Can I Receive Social Security for Rheumatoid Arthritis?
Rheumatoid arthritis (RA) is a chronic inflammatory disorder that occurs when your immune system mistakenly attacks your own body’s tissues. Unlike the wear and tear damage that tends to come with osteoarthritis, rheumatoid arthritis affects the lining of your joints, causing a painful swelling that may eventually result in bone erosion and joint deformity. The inflammation that comes with rheumatoid arthritis is what can damage other parts of the body as well. While medications have improved treatment options, rheumatoid arthritis can still cause physical disabilities.
If you have rheumatoid arthritis and are unable to work because of it, you may be able to qualify for Social Security benefits. The listing for “inflammatory arthritis” is Listing 14.09, and has four different potential scenarios for approval.
The first avenue for approval is showing Social Security that you have Persistent inflammation or persistent deformity of either (1) One or more major peripheral weight-bearing joints resulting in the inability to ambulate effectively; or (2) none or more major peripheral joints in each upper extremity resulting in the inability to perform fine and gross movements effectively.
A second way to be approved for benefits with RA is if you have inflammation or deformity in one or more major peripheral joints with (1) the involvement of two or more organs/body systems with one of them involved to at least a moderate level of severity; and (2) at least two of the constitutional symptoms or signs (i.e., severe fatigue, fever, malaise, or involuntary weight loss).
The third way Social Security approves RA cases is if you suffer from ankylosing spondylitis or other spondyloarthropathies, with:
1. Fixation of the dorsolumbar or cervical spine as shown by medical imaging (i.e., x-ray, CT scan) and measured on physical examination at 45° or more of flexion from the vertical position; or
2. Fixation of the dorsolumbar or cervical spine as shown by appropriate medical imaging and measured on physical examination between 30° and 45° of flexion measured from the vertical position and involvement of two or more organs/body systems with one of the organs/body systems involved to at least a moderate level of severity.

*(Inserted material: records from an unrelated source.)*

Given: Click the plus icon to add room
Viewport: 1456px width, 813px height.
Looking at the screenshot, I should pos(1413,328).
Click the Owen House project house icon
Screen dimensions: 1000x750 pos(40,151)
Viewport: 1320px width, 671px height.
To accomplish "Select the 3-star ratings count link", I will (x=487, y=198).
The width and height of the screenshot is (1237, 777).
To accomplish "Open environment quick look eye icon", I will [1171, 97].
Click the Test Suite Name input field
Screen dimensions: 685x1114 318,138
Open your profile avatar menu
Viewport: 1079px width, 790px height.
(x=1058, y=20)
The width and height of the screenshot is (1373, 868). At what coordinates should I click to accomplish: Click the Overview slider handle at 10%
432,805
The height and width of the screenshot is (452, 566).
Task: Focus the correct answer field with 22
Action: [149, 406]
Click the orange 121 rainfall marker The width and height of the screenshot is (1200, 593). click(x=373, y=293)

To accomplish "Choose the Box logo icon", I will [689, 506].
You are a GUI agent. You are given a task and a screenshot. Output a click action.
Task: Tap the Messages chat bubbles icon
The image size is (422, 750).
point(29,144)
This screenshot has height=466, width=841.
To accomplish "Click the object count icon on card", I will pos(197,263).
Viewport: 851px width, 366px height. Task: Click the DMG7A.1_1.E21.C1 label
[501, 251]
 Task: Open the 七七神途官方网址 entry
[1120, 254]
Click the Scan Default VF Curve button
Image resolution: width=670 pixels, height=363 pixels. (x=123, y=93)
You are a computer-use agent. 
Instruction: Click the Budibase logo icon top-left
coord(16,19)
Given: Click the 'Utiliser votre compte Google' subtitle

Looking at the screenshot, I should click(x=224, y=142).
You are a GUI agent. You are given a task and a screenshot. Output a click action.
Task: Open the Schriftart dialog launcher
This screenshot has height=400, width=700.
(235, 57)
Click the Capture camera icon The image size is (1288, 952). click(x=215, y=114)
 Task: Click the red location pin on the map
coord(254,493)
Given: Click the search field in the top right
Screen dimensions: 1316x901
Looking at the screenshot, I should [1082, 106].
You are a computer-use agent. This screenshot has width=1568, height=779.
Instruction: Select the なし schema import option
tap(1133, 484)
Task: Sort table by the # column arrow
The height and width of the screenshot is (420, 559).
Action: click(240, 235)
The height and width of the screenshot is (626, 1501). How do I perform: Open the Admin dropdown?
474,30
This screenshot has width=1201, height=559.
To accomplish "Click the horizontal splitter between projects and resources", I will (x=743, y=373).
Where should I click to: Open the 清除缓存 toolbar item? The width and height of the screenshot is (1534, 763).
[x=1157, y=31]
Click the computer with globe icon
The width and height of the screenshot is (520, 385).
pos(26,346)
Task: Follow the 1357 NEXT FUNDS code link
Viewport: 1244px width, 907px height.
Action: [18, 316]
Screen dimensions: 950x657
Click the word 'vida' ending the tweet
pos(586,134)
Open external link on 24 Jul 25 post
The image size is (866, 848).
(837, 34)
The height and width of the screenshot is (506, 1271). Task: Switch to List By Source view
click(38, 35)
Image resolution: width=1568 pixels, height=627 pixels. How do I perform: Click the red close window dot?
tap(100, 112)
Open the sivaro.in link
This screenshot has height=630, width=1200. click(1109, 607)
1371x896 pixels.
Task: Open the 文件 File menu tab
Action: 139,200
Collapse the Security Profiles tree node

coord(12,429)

The last way Social Security approves RA cases is if you suffer from repeated manifestations of inflammatory arthritis, with at least two of the constitutional symptoms or signs (severe fatigue, fever, malaise, or involuntary weight loss) and one of the following: marked limitation of activities of daily living; marked limitation in maintaining social functioning; or marked limitation in completing tasks in a timely manner due to deficiencies in concentration, persistence, or pace.